▶ [YOUR TASK]: Starting at the line that contains "Task: Open the calendar icon in top bar", reproduce every line through the end of the entries below, with no pictures in the copy.

[[ SUPPLIED DATA open ]]

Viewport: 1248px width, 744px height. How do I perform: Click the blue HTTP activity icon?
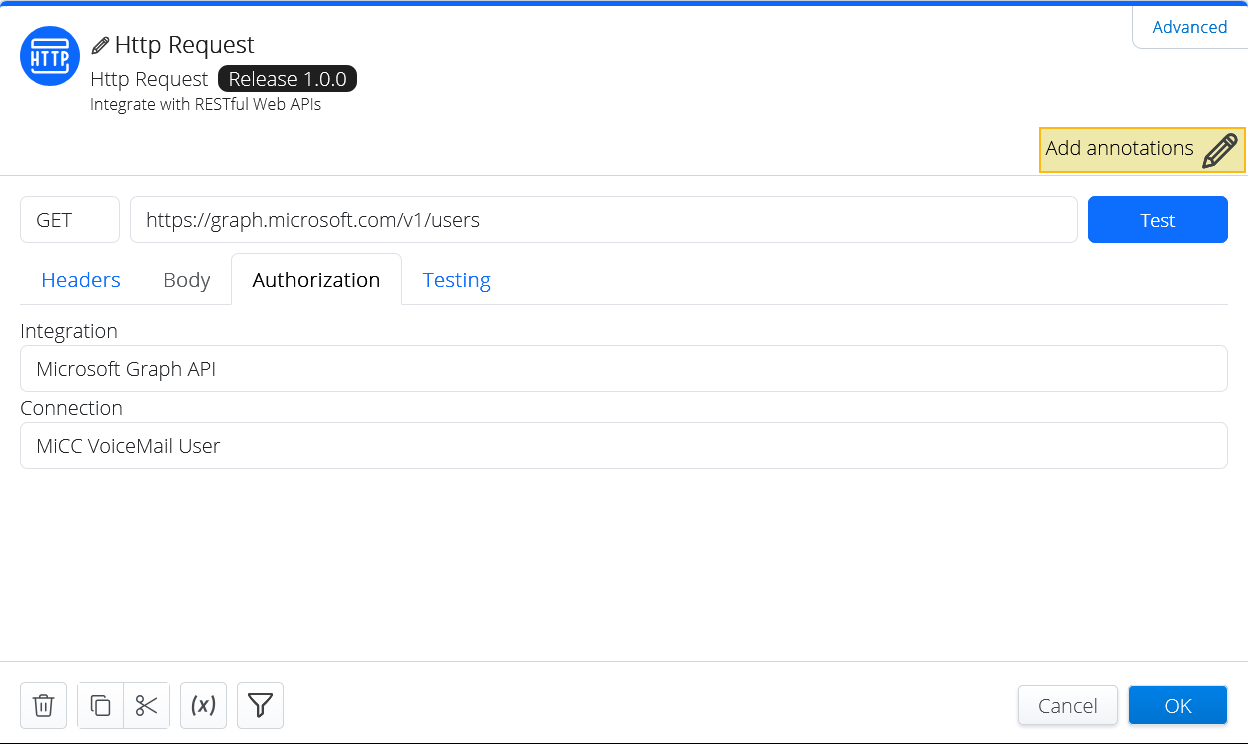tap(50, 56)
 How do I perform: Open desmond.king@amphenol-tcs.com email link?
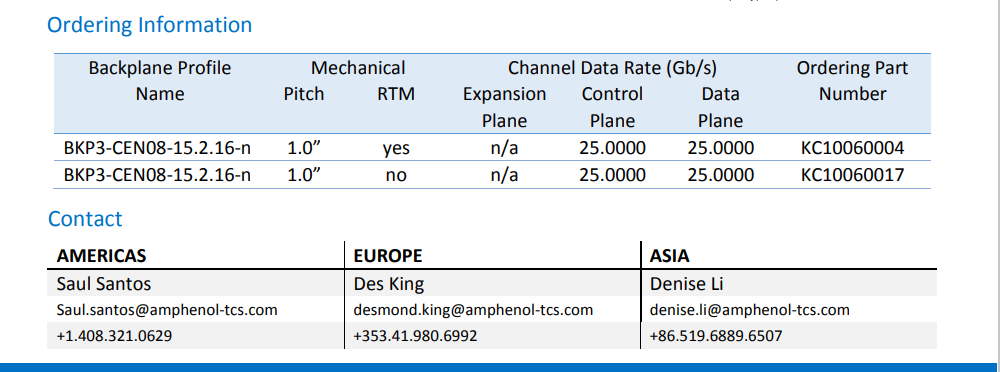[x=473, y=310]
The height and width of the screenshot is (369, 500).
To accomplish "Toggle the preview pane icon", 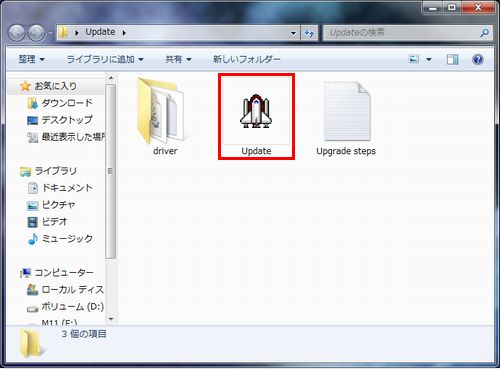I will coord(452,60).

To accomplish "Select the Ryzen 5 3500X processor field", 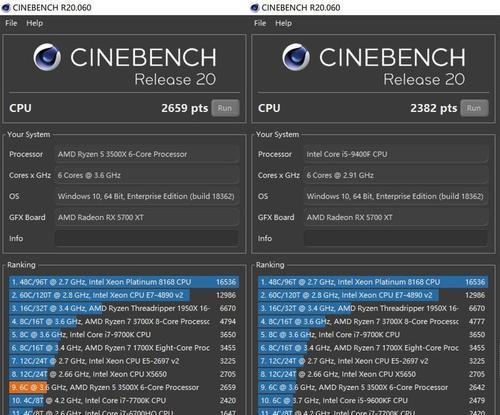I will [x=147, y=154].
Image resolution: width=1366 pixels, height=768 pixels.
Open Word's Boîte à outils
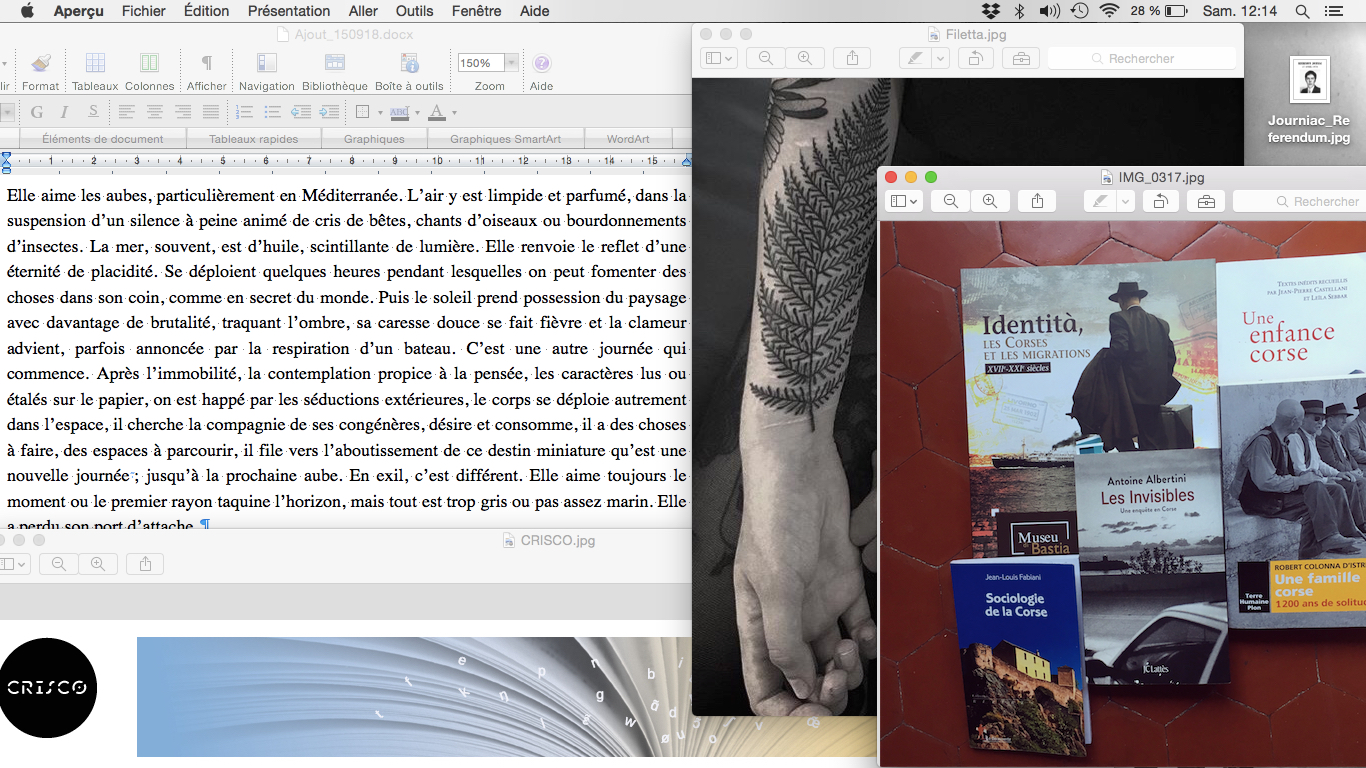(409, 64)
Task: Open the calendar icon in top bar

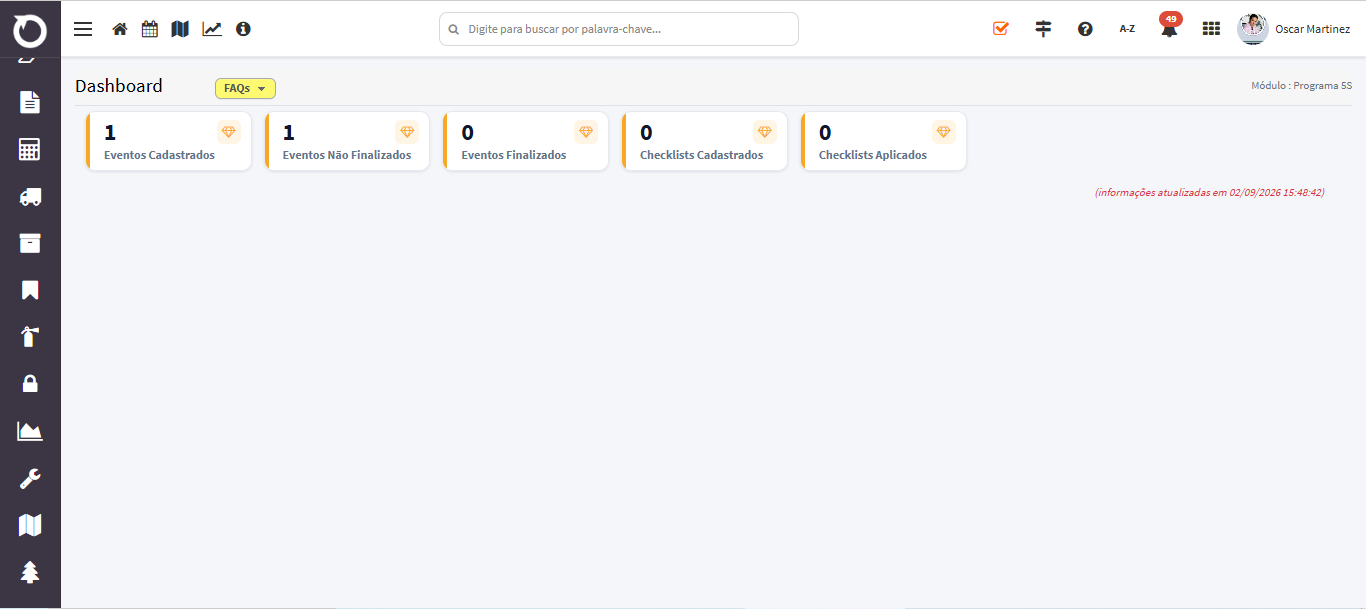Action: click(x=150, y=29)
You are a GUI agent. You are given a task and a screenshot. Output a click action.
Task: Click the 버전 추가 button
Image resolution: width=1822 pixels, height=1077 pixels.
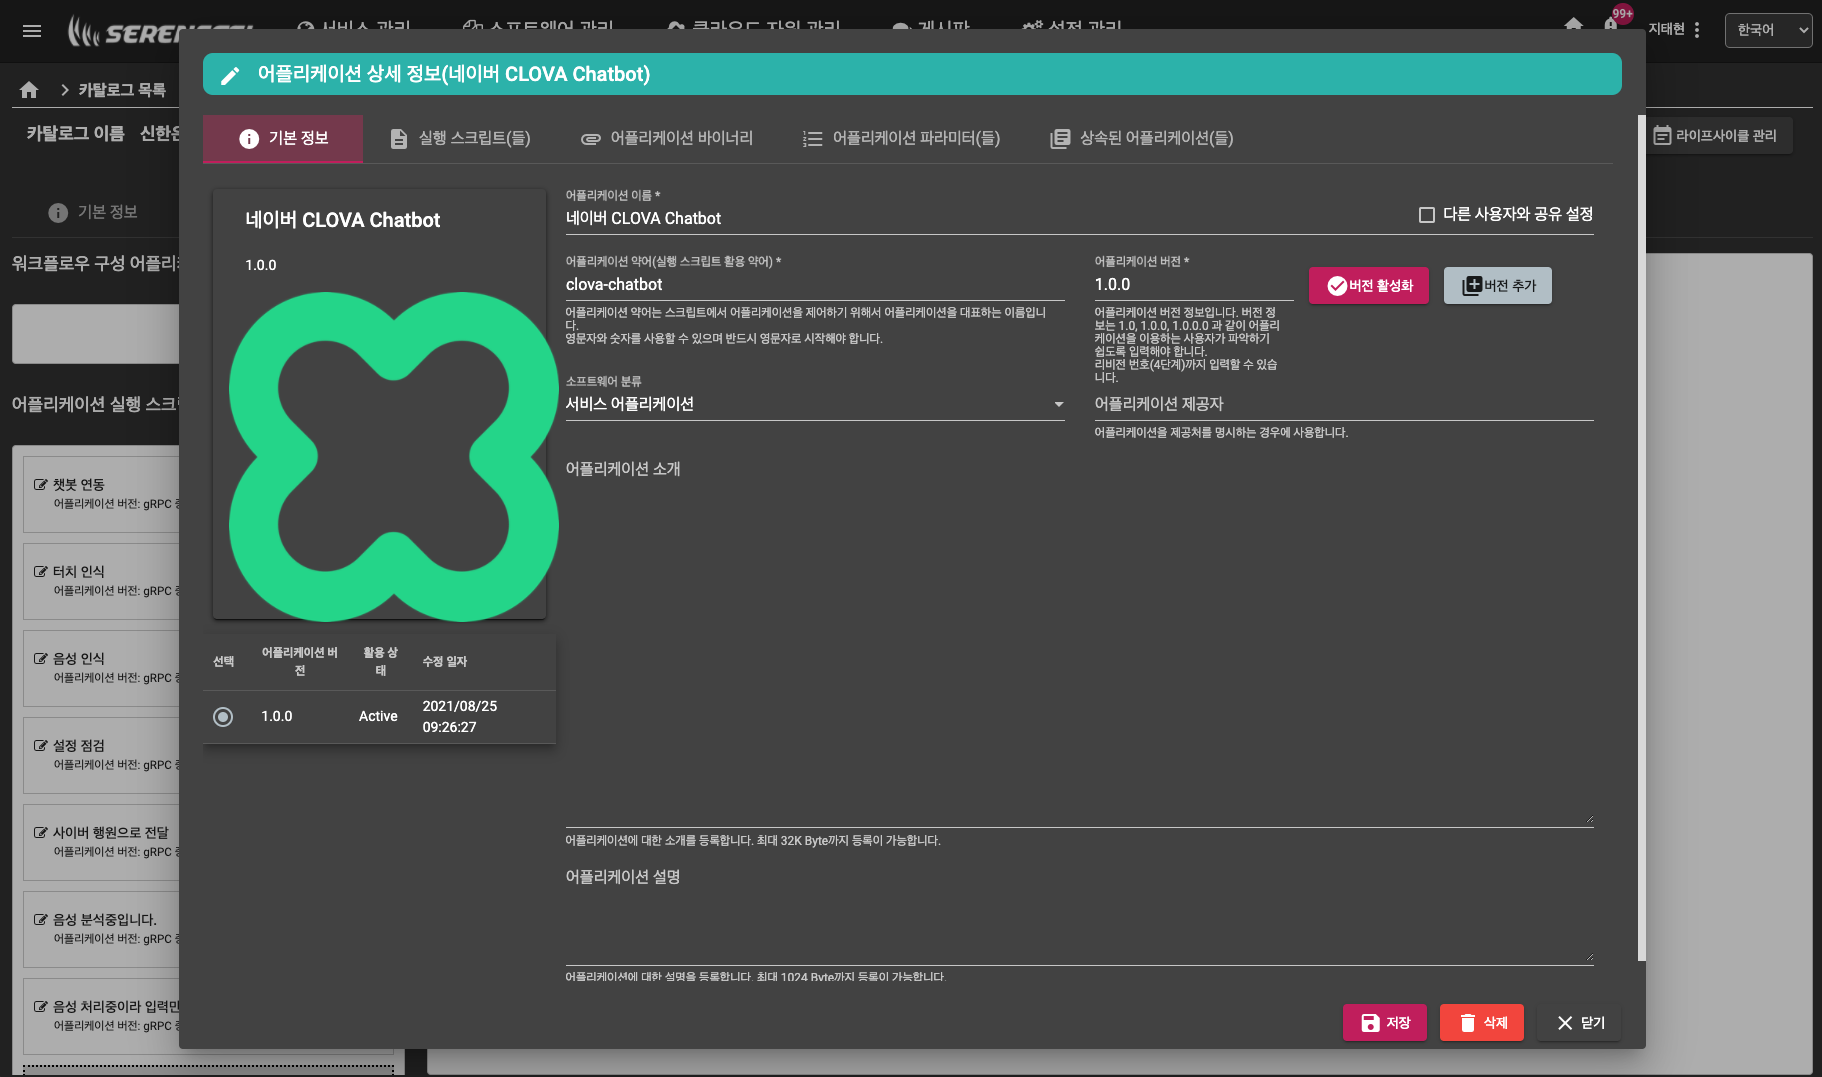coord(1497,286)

[[ SUPPLIED DATA closed ]]

▶ [EXERCISE RESULT]:
Task: Open the calendar icon in top bar

Action: click(x=150, y=29)
You are a GUI agent. You are given a task and a screenshot. Output a click action.
Task: Click the 버전 추가 button
Image resolution: width=1822 pixels, height=1077 pixels.
coord(1497,286)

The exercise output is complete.